Items from a dataset

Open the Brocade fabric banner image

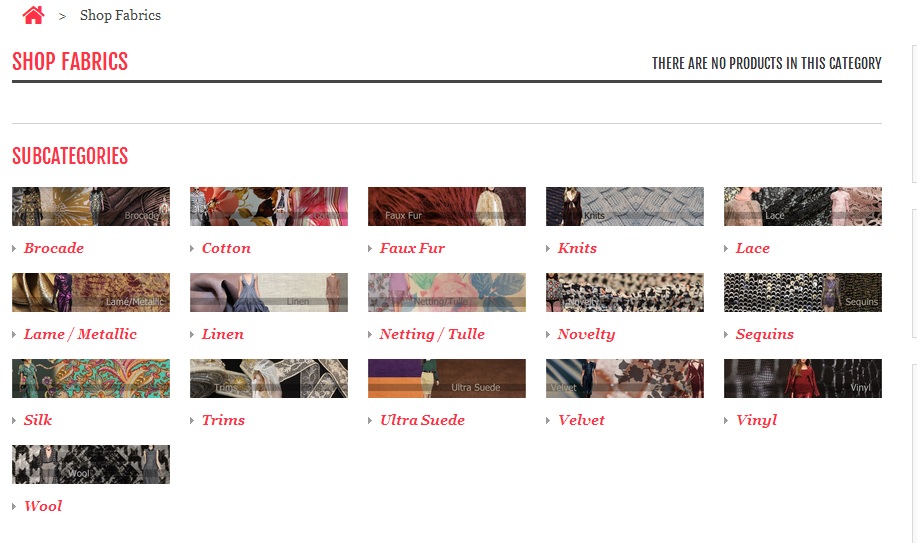(x=91, y=207)
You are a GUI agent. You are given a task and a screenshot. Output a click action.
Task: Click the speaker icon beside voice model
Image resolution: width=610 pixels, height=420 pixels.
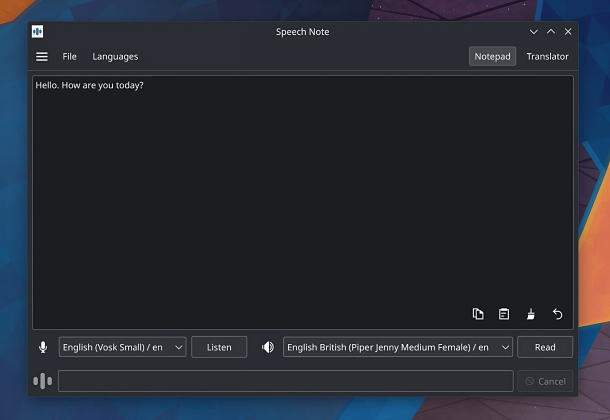tap(268, 347)
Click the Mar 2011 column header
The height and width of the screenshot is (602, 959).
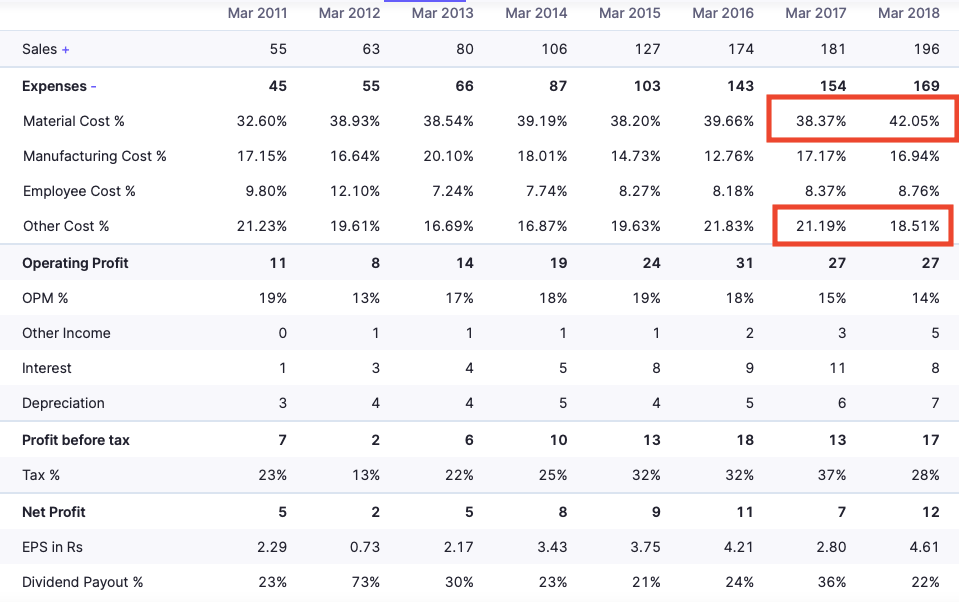pyautogui.click(x=257, y=13)
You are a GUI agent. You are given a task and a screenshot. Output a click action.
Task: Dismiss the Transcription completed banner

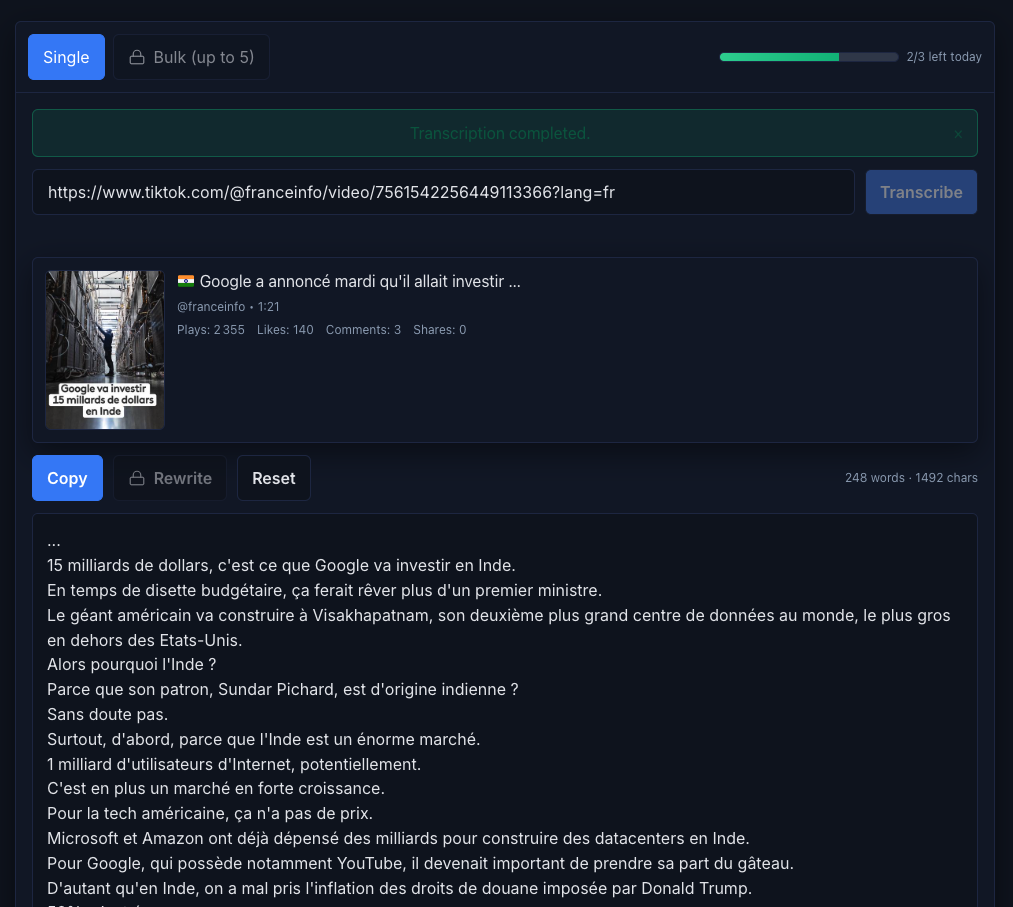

Your assignment: Output every record verbatim, skipping images.

Result of this exercise:
Open the Brocade fabric banner image

(x=91, y=207)
You are a GUI agent. You are given a task and a screenshot. Output a click action.
Task: Click the speaker icon beside voice model
Image resolution: width=610 pixels, height=420 pixels.
tap(268, 347)
Click the Mar 2011 column header
The height and width of the screenshot is (602, 959).
pyautogui.click(x=257, y=13)
You are a GUI agent. You are given a task and a screenshot. Output a click action.
Task: Dismiss the Transcription completed banner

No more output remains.